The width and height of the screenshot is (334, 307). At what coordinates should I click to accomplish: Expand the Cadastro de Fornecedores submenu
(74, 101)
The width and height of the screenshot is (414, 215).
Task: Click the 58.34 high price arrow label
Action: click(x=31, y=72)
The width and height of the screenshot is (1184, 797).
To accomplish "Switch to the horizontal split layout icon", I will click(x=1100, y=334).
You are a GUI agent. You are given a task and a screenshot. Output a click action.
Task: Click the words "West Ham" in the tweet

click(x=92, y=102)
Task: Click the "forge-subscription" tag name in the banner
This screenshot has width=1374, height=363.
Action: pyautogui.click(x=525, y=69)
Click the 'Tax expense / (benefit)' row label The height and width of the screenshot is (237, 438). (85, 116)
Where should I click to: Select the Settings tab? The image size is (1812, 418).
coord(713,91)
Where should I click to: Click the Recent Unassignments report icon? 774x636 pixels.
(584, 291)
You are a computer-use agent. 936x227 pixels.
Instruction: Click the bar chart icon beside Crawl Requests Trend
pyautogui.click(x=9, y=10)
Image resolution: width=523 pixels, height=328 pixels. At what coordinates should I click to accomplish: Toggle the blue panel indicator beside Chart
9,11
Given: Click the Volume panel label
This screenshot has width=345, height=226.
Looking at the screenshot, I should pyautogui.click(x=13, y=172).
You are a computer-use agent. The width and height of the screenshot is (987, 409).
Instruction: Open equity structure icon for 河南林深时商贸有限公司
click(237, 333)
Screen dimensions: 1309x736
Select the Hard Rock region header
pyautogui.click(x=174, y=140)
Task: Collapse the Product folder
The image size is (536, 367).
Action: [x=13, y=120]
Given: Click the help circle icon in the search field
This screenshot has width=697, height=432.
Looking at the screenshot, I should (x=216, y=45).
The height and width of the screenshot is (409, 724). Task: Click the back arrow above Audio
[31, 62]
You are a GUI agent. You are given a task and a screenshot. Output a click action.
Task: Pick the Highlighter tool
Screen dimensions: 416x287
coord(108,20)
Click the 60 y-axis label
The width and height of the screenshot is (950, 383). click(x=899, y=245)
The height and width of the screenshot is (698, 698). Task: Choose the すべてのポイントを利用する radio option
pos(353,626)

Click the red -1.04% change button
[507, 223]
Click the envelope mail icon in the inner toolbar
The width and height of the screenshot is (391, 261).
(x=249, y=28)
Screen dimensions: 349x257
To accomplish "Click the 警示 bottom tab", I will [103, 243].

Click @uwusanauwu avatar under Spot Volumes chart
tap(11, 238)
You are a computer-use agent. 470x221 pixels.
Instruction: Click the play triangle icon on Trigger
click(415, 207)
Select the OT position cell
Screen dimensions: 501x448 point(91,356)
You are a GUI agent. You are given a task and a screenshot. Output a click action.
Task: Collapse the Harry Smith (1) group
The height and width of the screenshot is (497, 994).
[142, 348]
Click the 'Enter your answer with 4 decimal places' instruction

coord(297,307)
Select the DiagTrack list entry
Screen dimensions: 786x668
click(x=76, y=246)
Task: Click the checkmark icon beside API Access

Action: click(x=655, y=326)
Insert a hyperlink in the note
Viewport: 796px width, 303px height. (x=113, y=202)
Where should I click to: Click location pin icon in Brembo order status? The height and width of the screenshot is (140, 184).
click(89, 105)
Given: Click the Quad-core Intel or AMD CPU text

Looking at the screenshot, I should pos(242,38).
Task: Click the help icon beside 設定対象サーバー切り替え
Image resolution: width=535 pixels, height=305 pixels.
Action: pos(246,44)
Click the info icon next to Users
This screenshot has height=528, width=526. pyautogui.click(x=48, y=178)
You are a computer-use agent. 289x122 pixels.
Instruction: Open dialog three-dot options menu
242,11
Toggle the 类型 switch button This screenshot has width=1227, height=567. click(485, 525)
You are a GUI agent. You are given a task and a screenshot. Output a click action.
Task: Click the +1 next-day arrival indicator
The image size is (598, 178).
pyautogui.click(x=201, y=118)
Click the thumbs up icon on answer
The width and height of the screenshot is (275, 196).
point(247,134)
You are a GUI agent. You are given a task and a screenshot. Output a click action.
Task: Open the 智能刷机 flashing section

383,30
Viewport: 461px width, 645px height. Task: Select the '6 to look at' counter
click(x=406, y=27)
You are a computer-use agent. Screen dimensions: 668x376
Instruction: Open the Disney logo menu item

## YOUR ASSIGNMENT
Using the entries above, count the lines that have the string "will" in them. Answer with that number only.

## ANSWER BOX
2